Trainings Details
Training Summary
This advanced C++ training is a course on good software design with the C++ programming language. The focus of the training is on the essential and C++-specific software development principles, concepts, idioms, and best practices, which enable programmers to create professional, high-quality code. The course aims at understanding the core of the C++ programming language, teaches guidelines to develop mature, robust, maintainable, and efficient C++ software with a minimum of dependencies, and helps to avoid the most common pitfalls.
Requirements
Software Requirements
There is no requirement on the operating system. The programming exercises work on Windows, Linux or MacOS. For the programming exercises, participants must be provided with a C++11/14/17 compiler. It is recommended to at least provide Microsoft Visual Studio 2015, GNU 4.8, Clang 3.6, or Intel 15.0. Additionally, for Windows with Visual Studio CMake is required to generate the according VS solutions.
Computer Equipment
Participants are either required to bring their own laptops or the training room must be equipped with appropriate desktop machines. In the optimal case each participant has his own machine and can solve the programming exercises individually, but pairs of two are also possible.
Previous Knowledge
Participants are required to have at least one to two years of C++ experience. The course expects that all participants are familiar with the syntax of the language and have used inheritance and templates before. It assumes that the most common standard library components are familiar (for instance std::vector).
Trainings Agenda
Training Content
Chapter 1: The SOLID Principles
The SOLID principles represent the fundamental design principles. Adherence to these principles is fundamental for successful software development. This chapter explains what’s behind these principles and why they are essential.

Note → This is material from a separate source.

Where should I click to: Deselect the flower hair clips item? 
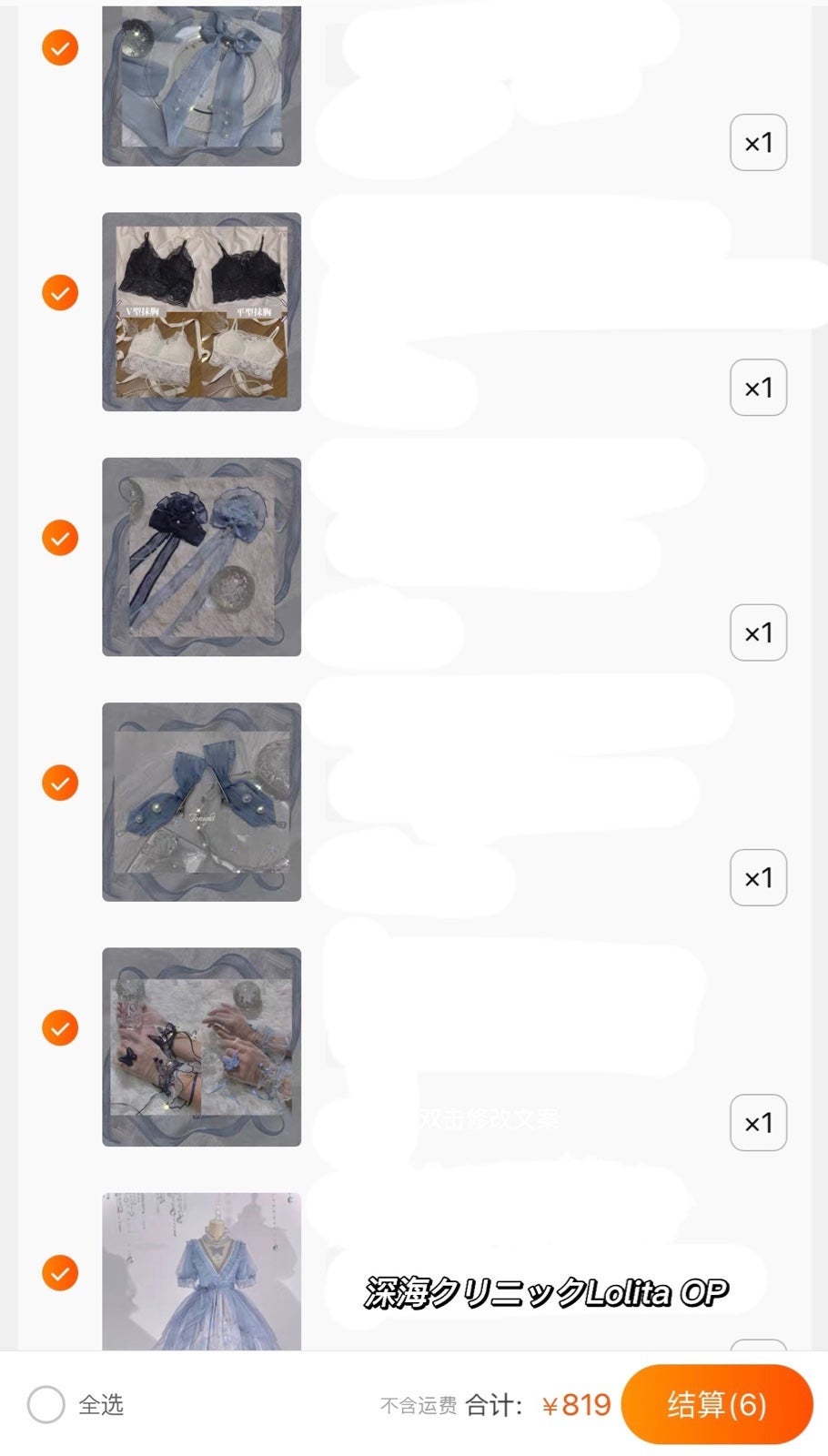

Chapter 2: Concepts and the STL
The Standard Template Library (STL) has proven to be a breakthrough in efficient and flexible library design. This chapter explains how to use the STL properly to increase productivity, performance and to significantly reduce bugs.
Chapter 3: Class Design
Designing good classes can be a real challenge. This chapter explores the most important aspects about class design: It teaches how classes must be designed to minimize coupling, summarizes the details about the compiler generated functions, and gives guidelines on how to deal with data members, member functions and virtual functions. It also explains how C++ code can become 100% robust, even in the presence of failure.
Chapter 4: Dynamic Polymorphism
“Inheritance is the Base Class of Evil” (Sean Parent). This chapter explains why in C++ value semantics based designs are favored to inheritance-based dynamic polymorphism. It goes into detail about how this is achieved in “Modern C++” (e.g. Type Erasure) and demonstrates several modern C++ design patterns. It also shows how to implement inheritance hierarchies properly and how to avoid the problems and the abuse of inheritance.